### WORK INSTRUCTIONS:
Retype the entries word for word, starting at the line that contains "The height and width of the screenshot is (507, 937)." and ending at the last entry. Leave out the pictures.

### RECORDED INFORMATION:
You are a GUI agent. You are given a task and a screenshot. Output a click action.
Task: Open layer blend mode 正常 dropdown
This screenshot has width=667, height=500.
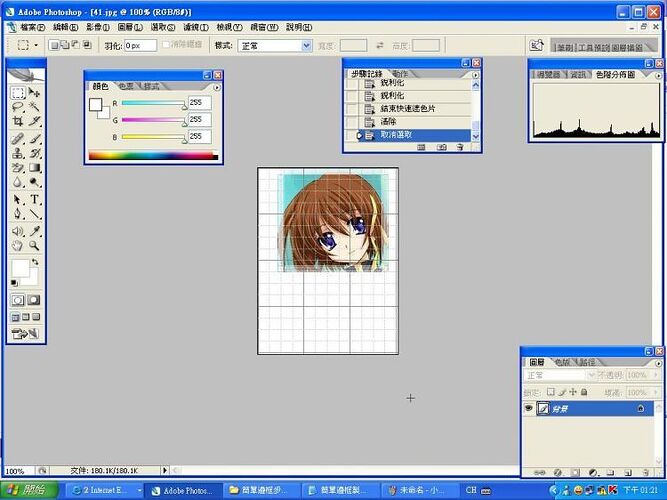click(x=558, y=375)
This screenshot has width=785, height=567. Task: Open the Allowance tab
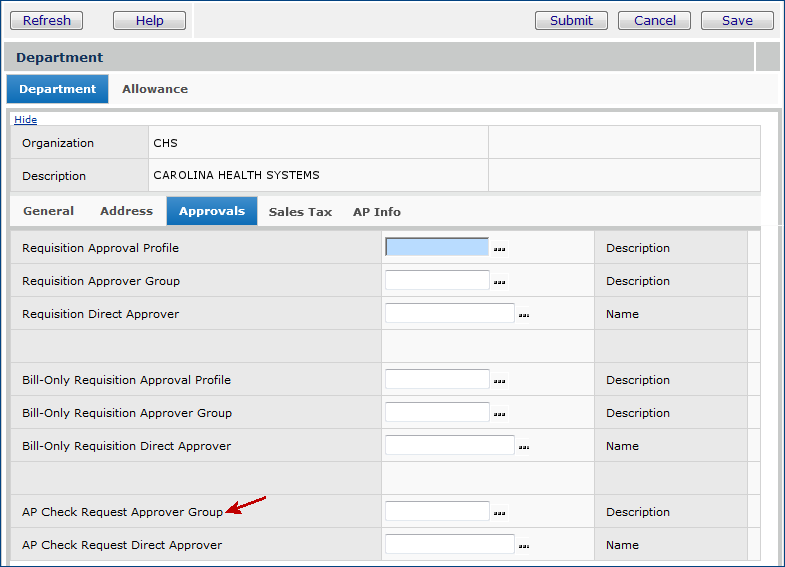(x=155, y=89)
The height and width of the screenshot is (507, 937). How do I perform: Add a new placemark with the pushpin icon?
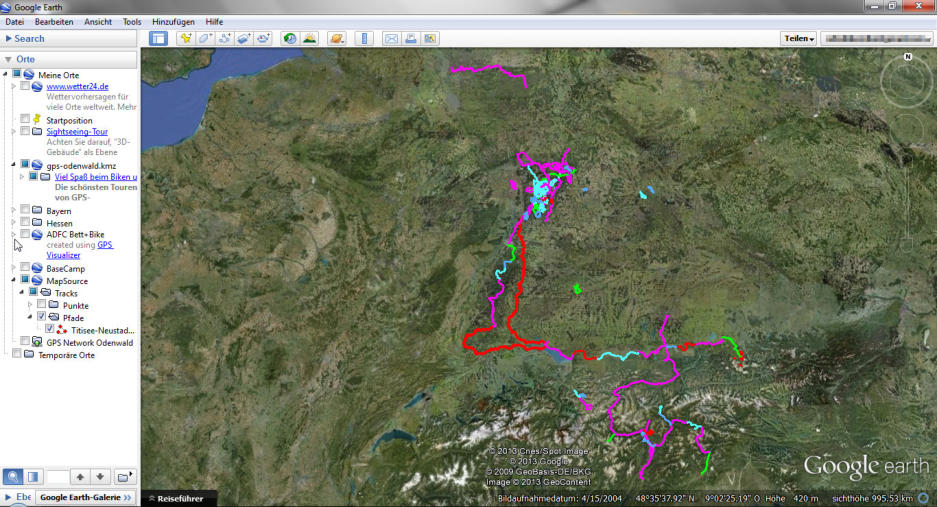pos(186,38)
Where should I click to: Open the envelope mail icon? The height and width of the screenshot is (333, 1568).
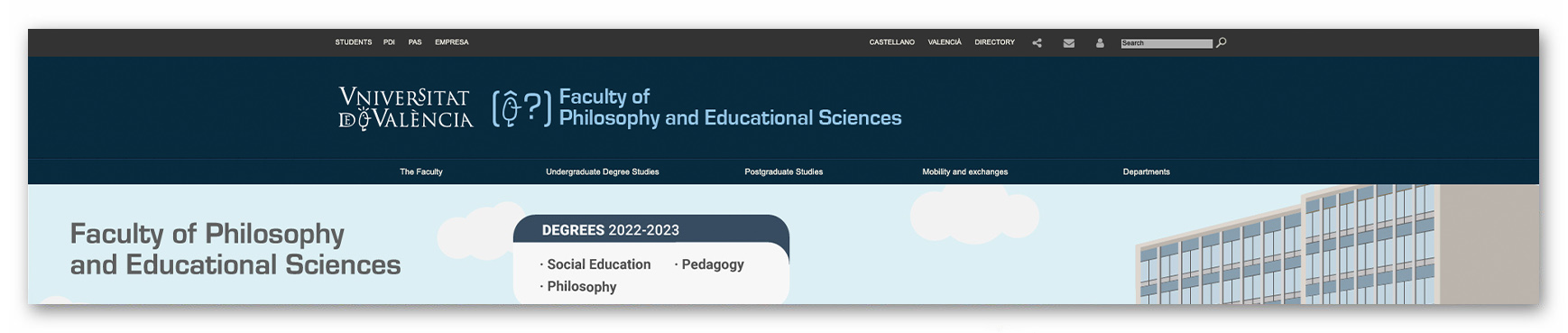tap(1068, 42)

### THE RESULT:
The height and width of the screenshot is (507, 937). How do I perform: Add a new placemark with the pushpin icon?
pos(186,38)
Where should I click to: Open the envelope mail icon? The height and width of the screenshot is (333, 1568).
tap(1068, 42)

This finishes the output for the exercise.